9. Consciente du fait que les déplacements arbitraires ont pour objectif de générer des avantages financiers pour les auteurs de ces déplacements, l'Assemblée appelle les États membres à redoubler d'efforts pour rechercher et saisir le produit des crimes commis à la suite de conflits armés, conformément:
9.1 à la Convention des Nations Unies contre la criminalité transnationale organisée;
9.2 à la Convention du Conseil de l'Europe relative au blanchiment, au dépistage, à la saisie et à la confiscation des produits du crime (STE no 141) et à la Convention du Conseil de l’Europe relative au blanchiment, au dépistage, à la saisie et à la confiscation des produits du crime et au financement du terrorisme (STCE no 198);
9.3 à la Convention du Conseil de l'Europe sur les infractions visant des biens culturels (STCE no 221).
10. Étant donné que la poursuite et la répression des déplacements arbitraires exigent une coopération efficace en matière répressive au niveau international, l'Assemblée appelle les États membres:
10.1 à respecter leurs obligations au titre de la Convention européenne d'entraide judiciaire en matière pénale (STE no 30);
10.2 à répondre aux demandes d'extradition au titre de la Convention européenne d'extradition (STE no 24);
10.3 à coopérer étroitement avec les autres États membres pour identifier et combattre les organisations terroristes qui effectuent des déplacements arbitraires.
11. Consciente des graves conséquences personnelles des déplacements arbitraires sur les victimes, l'Assemblée appelle les États membres à fournir une assistance aux victimes de tels déplacements:
11.1 par des procédures d'asile accélérées conformément à sa Résolution 1471 (2005) sur les procédures d'asile accélérées dans les États membres du Conseil de l'Europe;
11.2 par des soins médicaux et psychologiques spéciaux;
11.3 par des actions pour rechercher les familles et permettre le regroupement familial;
11.4 par la poursuite des crimes commis contre les victimes.
12. La protection efficace des populations civiles contre les déplacements arbitraires en raison d'un conflit armé peut exiger l'instauration multilatérale de la sécurité par le déploiement de forces de police ou militaires.

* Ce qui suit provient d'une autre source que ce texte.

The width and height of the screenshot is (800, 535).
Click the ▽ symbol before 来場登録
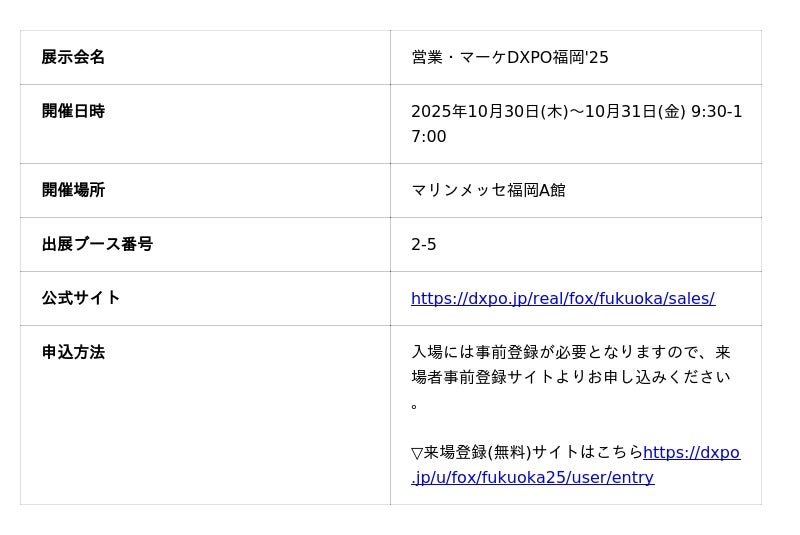417,453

Par conséquent, l'Assemblée invite les États membres à contribuer à un tel déploiement:
12.1 par un mandat du Conseil de sécurité des Nations Unies;
12.2 par la coopération avec le gouvernement internationalement reconnu d'un État touché par un conflit armé;
12.3 par des accords de coopération bilatéraux ou multilatéraux, tels que le Traité de l'Atlantique Nord ou la politique étrangère et de sécurité commune de l'Union européenne.